Megawati, dalam amanatnya, pun mengajak semua warga menjaga kondisi lingkungan sekitar bendungan agar sumber air di wilayah tersebut tidak rusak. Selanjutnya, di masa Presiden Susilo Bambang Yudhoyono juga dibangun beberapa bendungan. Salah satunya Bendungan Titab di Buleleng, Bali, yang dibangun mulai 2011 dan rampung pada 2015.
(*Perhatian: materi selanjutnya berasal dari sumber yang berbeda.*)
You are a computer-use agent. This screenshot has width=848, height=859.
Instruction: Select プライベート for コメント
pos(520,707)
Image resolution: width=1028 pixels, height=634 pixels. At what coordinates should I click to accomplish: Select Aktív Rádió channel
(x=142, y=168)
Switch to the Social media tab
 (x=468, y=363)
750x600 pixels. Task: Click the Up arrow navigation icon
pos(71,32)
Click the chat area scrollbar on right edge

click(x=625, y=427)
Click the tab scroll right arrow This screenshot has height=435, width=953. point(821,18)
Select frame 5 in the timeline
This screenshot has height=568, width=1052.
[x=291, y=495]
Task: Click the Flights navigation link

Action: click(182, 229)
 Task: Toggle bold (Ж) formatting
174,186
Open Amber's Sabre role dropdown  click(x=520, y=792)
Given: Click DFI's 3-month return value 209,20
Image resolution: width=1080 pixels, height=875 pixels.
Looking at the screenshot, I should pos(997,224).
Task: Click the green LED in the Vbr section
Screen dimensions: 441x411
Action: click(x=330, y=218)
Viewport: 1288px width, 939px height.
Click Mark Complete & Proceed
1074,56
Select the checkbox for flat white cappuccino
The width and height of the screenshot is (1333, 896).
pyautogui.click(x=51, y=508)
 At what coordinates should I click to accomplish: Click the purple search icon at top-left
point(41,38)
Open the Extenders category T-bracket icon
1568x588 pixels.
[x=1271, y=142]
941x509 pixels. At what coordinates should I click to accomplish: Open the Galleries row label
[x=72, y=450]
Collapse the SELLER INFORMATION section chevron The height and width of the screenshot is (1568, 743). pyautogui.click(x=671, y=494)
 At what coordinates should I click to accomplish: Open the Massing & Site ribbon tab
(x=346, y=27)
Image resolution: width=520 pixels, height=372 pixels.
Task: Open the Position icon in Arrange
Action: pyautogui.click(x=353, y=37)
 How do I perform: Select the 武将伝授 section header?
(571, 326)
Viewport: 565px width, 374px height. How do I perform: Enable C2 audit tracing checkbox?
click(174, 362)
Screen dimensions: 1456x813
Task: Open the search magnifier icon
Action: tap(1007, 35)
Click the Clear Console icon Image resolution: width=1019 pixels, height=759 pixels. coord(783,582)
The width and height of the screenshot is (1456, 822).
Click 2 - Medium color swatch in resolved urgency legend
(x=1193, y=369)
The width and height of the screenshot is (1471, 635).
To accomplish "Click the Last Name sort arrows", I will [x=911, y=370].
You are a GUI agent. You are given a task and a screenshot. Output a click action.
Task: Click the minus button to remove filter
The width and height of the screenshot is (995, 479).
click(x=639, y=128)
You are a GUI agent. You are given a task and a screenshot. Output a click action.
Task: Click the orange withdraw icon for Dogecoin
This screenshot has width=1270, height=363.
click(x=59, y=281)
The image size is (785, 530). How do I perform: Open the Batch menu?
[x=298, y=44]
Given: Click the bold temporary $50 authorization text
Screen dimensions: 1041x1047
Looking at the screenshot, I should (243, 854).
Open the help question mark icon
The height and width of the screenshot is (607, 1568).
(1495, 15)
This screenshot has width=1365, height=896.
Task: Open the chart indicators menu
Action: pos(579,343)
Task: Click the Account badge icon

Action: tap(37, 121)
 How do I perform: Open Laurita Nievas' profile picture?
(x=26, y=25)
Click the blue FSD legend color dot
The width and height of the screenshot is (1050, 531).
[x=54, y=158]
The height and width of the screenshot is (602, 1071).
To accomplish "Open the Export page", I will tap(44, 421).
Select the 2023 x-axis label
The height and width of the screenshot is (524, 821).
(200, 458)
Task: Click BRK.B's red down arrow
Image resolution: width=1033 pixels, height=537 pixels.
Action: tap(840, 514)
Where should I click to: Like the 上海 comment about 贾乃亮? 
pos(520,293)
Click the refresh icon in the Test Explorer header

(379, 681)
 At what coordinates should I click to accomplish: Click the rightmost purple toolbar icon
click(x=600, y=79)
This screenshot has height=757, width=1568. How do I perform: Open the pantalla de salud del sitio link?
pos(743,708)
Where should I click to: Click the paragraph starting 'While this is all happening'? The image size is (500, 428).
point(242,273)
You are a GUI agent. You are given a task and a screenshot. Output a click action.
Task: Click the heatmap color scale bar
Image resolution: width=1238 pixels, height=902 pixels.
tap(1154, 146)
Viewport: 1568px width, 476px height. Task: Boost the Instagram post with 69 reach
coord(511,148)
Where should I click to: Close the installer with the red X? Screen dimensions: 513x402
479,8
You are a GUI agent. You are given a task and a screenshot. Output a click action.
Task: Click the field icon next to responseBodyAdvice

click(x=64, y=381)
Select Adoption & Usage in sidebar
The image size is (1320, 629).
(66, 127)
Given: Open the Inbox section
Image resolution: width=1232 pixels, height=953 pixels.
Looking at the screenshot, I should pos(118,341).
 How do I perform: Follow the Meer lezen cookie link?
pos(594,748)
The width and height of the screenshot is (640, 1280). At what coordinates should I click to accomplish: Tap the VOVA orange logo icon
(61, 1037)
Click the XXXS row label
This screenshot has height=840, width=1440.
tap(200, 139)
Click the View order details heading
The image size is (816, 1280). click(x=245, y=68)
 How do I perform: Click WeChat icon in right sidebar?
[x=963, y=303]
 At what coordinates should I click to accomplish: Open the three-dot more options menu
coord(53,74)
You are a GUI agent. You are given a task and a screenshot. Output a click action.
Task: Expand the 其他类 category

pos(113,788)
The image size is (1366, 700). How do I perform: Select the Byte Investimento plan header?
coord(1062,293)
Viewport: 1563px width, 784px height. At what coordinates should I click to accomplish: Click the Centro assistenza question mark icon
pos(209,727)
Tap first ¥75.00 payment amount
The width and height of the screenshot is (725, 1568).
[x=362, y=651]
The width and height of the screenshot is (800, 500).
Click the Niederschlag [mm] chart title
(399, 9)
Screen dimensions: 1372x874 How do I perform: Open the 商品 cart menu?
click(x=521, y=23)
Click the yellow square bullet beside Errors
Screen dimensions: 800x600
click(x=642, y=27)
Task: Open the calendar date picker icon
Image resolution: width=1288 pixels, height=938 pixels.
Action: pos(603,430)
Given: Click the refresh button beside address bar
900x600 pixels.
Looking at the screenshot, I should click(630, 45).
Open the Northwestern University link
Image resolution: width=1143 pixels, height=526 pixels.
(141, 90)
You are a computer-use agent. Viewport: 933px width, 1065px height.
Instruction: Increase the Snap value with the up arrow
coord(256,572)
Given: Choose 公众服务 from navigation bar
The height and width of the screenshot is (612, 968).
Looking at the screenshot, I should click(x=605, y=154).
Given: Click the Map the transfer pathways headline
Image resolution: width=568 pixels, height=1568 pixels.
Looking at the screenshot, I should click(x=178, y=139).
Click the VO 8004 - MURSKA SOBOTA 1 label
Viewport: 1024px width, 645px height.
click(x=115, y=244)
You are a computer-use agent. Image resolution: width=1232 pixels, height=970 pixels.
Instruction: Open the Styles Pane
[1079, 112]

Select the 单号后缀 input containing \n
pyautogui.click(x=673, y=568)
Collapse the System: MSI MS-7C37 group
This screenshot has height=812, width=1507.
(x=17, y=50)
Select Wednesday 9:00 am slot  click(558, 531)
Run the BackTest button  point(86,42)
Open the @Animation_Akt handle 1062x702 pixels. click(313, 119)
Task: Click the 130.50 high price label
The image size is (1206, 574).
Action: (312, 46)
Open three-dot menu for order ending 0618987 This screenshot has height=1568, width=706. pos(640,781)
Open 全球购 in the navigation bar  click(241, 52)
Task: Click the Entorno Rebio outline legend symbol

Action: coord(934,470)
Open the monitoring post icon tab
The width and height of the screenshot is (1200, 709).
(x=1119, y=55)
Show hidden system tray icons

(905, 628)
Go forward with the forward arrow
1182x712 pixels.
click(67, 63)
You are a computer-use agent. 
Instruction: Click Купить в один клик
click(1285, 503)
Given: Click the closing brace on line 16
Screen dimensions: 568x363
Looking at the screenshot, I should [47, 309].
Selain itu, Direktorat Jenderal Sumber Daya Air Kementerian PUPR mencatat pembangunan Bendungan Pandanduri di DAS Palung Desa Suwangi, Kecamatan Sakra, Kabupaten Lombok Timur, yang dimulai 2011 dan selesai 2014. Bendungan Pandanduri dengan volume tampungan 27 juta meter kubik juga berfungsi sebagai penyedia air irigasi, pengendali banjir, perikanan darat, dan pengembangan pembangkit listrik.
Pembangunan bendungan tentu diperlukan sesuai fungsinya, seperti menjaga ketersediaan air irigasi, pengendalian banjir, dan pemasok air baku. Namun, bukan hanya membangun infrastruktur utama ini, infrastruktur penunjang juga perlu disiapkan supaya semua berfungsi optimal. Pemeliharaan juga perlu dilakukan supaya manfaatnya berkelanjutan. Dan, upaya pelestarian hutan pun jangan dilupakan untuk menjaga daya dukung lingkungan, termasuk menjaga sumber air. Tanpa itu semua, triliunan anggaran negara tak akan memberi manfaat kesejahteraan kepada masyarakat sekitar.